(Saved entries)
* Begin *

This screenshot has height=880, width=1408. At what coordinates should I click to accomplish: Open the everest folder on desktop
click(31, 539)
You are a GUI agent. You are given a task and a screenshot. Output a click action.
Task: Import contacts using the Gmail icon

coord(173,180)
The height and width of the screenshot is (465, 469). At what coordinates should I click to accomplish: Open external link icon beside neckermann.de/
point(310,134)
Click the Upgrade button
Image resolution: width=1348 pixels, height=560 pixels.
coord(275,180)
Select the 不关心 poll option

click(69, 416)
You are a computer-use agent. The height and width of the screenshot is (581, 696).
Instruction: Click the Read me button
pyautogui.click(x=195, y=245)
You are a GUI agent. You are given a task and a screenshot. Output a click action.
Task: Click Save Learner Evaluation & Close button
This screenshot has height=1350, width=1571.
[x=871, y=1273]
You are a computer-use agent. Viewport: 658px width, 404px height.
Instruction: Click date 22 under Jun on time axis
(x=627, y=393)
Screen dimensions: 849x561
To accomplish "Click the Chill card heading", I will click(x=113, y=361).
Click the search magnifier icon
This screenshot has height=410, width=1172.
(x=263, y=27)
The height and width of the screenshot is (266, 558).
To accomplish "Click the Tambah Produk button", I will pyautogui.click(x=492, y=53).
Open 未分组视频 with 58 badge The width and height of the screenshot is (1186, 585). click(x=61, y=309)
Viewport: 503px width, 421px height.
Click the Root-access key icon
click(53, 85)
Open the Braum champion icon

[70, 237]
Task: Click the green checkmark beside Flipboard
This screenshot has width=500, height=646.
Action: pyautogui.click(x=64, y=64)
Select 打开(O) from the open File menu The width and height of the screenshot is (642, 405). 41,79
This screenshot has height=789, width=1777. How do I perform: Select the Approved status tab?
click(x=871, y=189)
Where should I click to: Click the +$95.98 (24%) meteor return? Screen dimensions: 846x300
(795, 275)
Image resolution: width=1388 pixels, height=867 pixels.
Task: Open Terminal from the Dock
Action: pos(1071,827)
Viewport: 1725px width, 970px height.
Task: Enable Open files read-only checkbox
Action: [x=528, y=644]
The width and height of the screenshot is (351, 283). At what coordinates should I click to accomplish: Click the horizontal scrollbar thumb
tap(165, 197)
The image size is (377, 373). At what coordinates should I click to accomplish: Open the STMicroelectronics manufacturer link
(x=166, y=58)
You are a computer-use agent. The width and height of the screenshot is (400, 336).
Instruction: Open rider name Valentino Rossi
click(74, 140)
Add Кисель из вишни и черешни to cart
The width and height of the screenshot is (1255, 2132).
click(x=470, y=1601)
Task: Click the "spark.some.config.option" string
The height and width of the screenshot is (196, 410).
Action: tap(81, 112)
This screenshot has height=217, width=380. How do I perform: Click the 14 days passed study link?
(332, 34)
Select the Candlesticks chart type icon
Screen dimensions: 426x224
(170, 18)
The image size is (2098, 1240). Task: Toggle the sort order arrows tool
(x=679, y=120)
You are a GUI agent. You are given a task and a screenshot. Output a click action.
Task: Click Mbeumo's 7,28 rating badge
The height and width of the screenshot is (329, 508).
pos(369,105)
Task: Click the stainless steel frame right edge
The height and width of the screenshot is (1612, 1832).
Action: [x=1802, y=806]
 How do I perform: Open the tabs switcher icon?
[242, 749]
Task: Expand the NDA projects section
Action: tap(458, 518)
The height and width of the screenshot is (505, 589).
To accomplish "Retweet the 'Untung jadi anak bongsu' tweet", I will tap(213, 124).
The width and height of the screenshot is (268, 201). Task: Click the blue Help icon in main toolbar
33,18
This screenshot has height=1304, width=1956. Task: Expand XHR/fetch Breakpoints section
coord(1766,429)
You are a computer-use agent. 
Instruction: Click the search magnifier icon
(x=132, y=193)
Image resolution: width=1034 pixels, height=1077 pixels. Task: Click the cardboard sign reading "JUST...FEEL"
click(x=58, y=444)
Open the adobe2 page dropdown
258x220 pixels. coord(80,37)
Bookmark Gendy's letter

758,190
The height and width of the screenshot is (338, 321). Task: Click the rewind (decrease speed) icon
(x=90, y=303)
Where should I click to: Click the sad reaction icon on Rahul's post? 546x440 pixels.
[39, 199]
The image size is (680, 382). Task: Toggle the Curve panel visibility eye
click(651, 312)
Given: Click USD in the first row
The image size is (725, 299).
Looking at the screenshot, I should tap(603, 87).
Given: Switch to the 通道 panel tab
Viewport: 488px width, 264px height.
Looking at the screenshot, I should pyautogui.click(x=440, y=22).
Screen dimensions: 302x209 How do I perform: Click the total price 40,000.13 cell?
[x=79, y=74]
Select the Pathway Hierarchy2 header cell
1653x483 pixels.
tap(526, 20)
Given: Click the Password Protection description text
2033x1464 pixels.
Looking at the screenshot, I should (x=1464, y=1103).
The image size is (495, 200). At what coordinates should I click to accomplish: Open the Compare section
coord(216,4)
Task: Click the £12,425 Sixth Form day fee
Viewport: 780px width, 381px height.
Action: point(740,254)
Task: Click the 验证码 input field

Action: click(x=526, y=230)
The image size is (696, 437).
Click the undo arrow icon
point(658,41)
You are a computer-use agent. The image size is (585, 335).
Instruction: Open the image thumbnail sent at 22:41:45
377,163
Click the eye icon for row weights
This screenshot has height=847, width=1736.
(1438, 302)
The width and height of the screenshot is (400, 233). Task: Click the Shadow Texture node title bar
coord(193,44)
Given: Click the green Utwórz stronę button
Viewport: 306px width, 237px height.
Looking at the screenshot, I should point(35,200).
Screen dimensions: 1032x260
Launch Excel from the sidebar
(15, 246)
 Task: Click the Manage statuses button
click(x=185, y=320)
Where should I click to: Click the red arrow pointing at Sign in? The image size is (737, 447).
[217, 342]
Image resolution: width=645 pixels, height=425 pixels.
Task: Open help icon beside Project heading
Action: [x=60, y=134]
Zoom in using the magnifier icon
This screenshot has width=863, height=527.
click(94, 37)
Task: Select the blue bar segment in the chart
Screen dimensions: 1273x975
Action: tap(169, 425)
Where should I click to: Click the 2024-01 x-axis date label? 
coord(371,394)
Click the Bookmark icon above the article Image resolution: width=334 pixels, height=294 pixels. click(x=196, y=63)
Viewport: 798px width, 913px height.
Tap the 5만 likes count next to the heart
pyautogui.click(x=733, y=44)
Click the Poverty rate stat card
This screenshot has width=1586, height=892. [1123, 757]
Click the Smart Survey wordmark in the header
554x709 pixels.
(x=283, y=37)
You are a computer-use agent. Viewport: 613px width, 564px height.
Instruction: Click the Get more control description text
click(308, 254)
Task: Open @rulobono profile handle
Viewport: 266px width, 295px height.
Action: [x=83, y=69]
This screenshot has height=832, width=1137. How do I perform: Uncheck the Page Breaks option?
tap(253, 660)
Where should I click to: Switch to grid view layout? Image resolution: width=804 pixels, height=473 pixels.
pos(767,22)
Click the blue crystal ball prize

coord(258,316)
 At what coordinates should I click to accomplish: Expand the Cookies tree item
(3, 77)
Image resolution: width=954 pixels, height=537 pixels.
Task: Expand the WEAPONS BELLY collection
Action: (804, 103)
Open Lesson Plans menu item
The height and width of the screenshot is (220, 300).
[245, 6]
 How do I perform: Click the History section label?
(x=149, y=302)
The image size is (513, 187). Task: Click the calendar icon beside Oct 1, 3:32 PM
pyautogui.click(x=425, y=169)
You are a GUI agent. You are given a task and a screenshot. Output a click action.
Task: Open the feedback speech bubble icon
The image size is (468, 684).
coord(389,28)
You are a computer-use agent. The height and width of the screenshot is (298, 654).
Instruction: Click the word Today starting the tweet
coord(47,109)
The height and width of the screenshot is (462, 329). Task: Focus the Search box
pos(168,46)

* End *

• [YOUR OBJECTIVE]:
Print every line of the saved entries above verbatim, from first to last.

• [WRITTEN RESPONSE]:
This screenshot has height=880, width=1408. At what coordinates should I click to accomplish: Open the everest folder on desktop
click(31, 539)
You are a GUI agent. You are given a task and a screenshot. Output a click action.
Task: Import contacts using the Gmail icon

coord(173,180)
The height and width of the screenshot is (465, 469). At what coordinates should I click to accomplish: Open external link icon beside neckermann.de/
point(310,134)
Click the Upgrade button
Image resolution: width=1348 pixels, height=560 pixels.
coord(275,180)
Select the 不关心 poll option

click(69, 416)
You are a computer-use agent. The height and width of the screenshot is (581, 696).
Instruction: Click the Read me button
pyautogui.click(x=195, y=245)
You are a GUI agent. You are given a task and a screenshot. Output a click action.
Task: Click Save Learner Evaluation & Close button
This screenshot has height=1350, width=1571.
[x=871, y=1273]
You are a computer-use agent. Viewport: 658px width, 404px height.
Instruction: Click date 22 under Jun on time axis
(x=627, y=393)
Screen dimensions: 849x561
To accomplish "Click the Chill card heading", I will click(x=113, y=361).
Click the search magnifier icon
This screenshot has height=410, width=1172.
(x=263, y=27)
The height and width of the screenshot is (266, 558).
To accomplish "Click the Tambah Produk button", I will pyautogui.click(x=492, y=53).
Open 未分组视频 with 58 badge The width and height of the screenshot is (1186, 585). click(x=61, y=309)
Viewport: 503px width, 421px height.
Click the Root-access key icon
click(53, 85)
Open the Braum champion icon

[70, 237]
Task: Click the green checkmark beside Flipboard
This screenshot has width=500, height=646.
Action: pyautogui.click(x=64, y=64)
Select 打开(O) from the open File menu The width and height of the screenshot is (642, 405). 41,79
This screenshot has height=789, width=1777. How do I perform: Select the Approved status tab?
click(x=871, y=189)
Where should I click to: Click the +$95.98 (24%) meteor return? Screen dimensions: 846x300
(795, 275)
Image resolution: width=1388 pixels, height=867 pixels.
Task: Open Terminal from the Dock
Action: pos(1071,827)
Viewport: 1725px width, 970px height.
Task: Enable Open files read-only checkbox
Action: [x=528, y=644]
The width and height of the screenshot is (351, 283). At what coordinates should I click to accomplish: Click the horizontal scrollbar thumb
tap(165, 197)
The image size is (377, 373). At what coordinates should I click to accomplish: Open the STMicroelectronics manufacturer link
(x=166, y=58)
You are a computer-use agent. The width and height of the screenshot is (400, 336).
Instruction: Open rider name Valentino Rossi
click(74, 140)
Add Кисель из вишни и черешни to cart
The width and height of the screenshot is (1255, 2132).
click(x=470, y=1601)
Task: Click the "spark.some.config.option" string
The height and width of the screenshot is (196, 410).
Action: tap(81, 112)
This screenshot has height=217, width=380. How do I perform: Click the 14 days passed study link?
(332, 34)
Select the Candlesticks chart type icon
Screen dimensions: 426x224
(170, 18)
The image size is (2098, 1240). Task: Toggle the sort order arrows tool
(x=679, y=120)
You are a GUI agent. You are given a task and a screenshot. Output a click action.
Task: Click Mbeumo's 7,28 rating badge
The height and width of the screenshot is (329, 508).
pos(369,105)
Task: Click the stainless steel frame right edge
The height and width of the screenshot is (1612, 1832).
Action: [x=1802, y=806]
 How do I perform: Open the tabs switcher icon?
[242, 749]
Task: Expand the NDA projects section
Action: tap(458, 518)
The height and width of the screenshot is (505, 589).
To accomplish "Retweet the 'Untung jadi anak bongsu' tweet", I will tap(213, 124).
The width and height of the screenshot is (268, 201). Task: Click the blue Help icon in main toolbar
33,18
This screenshot has height=1304, width=1956. Task: Expand XHR/fetch Breakpoints section
coord(1766,429)
You are a computer-use agent. 
Instruction: Click the search magnifier icon
(x=132, y=193)
Image resolution: width=1034 pixels, height=1077 pixels. Task: Click the cardboard sign reading "JUST...FEEL"
click(x=58, y=444)
Open the adobe2 page dropdown
258x220 pixels. coord(80,37)
Bookmark Gendy's letter

758,190
The height and width of the screenshot is (338, 321). Task: Click the rewind (decrease speed) icon
(x=90, y=303)
Where should I click to: Click the sad reaction icon on Rahul's post? 546x440 pixels.
[39, 199]
The image size is (680, 382). Task: Toggle the Curve panel visibility eye
click(651, 312)
Given: Click USD in the first row
The image size is (725, 299).
Looking at the screenshot, I should tap(603, 87).
Given: Switch to the 通道 panel tab
Viewport: 488px width, 264px height.
Looking at the screenshot, I should pyautogui.click(x=440, y=22).
Screen dimensions: 302x209 How do I perform: Click the total price 40,000.13 cell?
[x=79, y=74]
Select the Pathway Hierarchy2 header cell
1653x483 pixels.
tap(526, 20)
Given: Click the Password Protection description text
2033x1464 pixels.
Looking at the screenshot, I should (x=1464, y=1103).
The image size is (495, 200). At what coordinates should I click to accomplish: Open the Compare section
coord(216,4)
Task: Click the £12,425 Sixth Form day fee
Viewport: 780px width, 381px height.
Action: point(740,254)
Task: Click the 验证码 input field

Action: click(x=526, y=230)
The image size is (696, 437).
Click the undo arrow icon
point(658,41)
You are a computer-use agent. The image size is (585, 335).
Instruction: Open the image thumbnail sent at 22:41:45
377,163
Click the eye icon for row weights
This screenshot has height=847, width=1736.
(1438, 302)
The width and height of the screenshot is (400, 233). Task: Click the Shadow Texture node title bar
coord(193,44)
Given: Click the green Utwórz stronę button
Viewport: 306px width, 237px height.
Looking at the screenshot, I should point(35,200).
Screen dimensions: 1032x260
Launch Excel from the sidebar
(15, 246)
 Task: Click the Manage statuses button
click(x=185, y=320)
Where should I click to: Click the red arrow pointing at Sign in? The image size is (737, 447).
[217, 342]
Image resolution: width=645 pixels, height=425 pixels.
Task: Open help icon beside Project heading
Action: [x=60, y=134]
Zoom in using the magnifier icon
This screenshot has width=863, height=527.
click(94, 37)
Task: Select the blue bar segment in the chart
Screen dimensions: 1273x975
Action: tap(169, 425)
Where should I click to: Click the 2024-01 x-axis date label? 
coord(371,394)
Click the Bookmark icon above the article Image resolution: width=334 pixels, height=294 pixels. click(x=196, y=63)
Viewport: 798px width, 913px height.
Tap the 5만 likes count next to the heart
pyautogui.click(x=733, y=44)
Click the Poverty rate stat card
This screenshot has width=1586, height=892. [1123, 757]
Click the Smart Survey wordmark in the header
554x709 pixels.
(x=283, y=37)
You are a computer-use agent. Viewport: 613px width, 564px height.
Instruction: Click the Get more control description text
click(308, 254)
Task: Open @rulobono profile handle
Viewport: 266px width, 295px height.
Action: [x=83, y=69]
This screenshot has height=832, width=1137. How do I perform: Uncheck the Page Breaks option?
tap(253, 660)
Where should I click to: Switch to grid view layout? Image resolution: width=804 pixels, height=473 pixels.
pos(767,22)
Click the blue crystal ball prize

coord(258,316)
 At what coordinates should I click to accomplish: Expand the Cookies tree item
(3, 77)
Image resolution: width=954 pixels, height=537 pixels.
Task: Expand the WEAPONS BELLY collection
Action: (804, 103)
Open Lesson Plans menu item
The height and width of the screenshot is (220, 300).
[245, 6]
 How do I perform: Click the History section label?
(x=149, y=302)
The image size is (513, 187). Task: Click the calendar icon beside Oct 1, 3:32 PM
pyautogui.click(x=425, y=169)
You are a GUI agent. You are given a task and a screenshot. Output a click action.
Task: Open the feedback speech bubble icon
The image size is (468, 684).
coord(389,28)
You are a computer-use agent. The height and width of the screenshot is (298, 654).
Instruction: Click the word Today starting the tweet
coord(47,109)
The height and width of the screenshot is (462, 329). Task: Focus the Search box
pos(168,46)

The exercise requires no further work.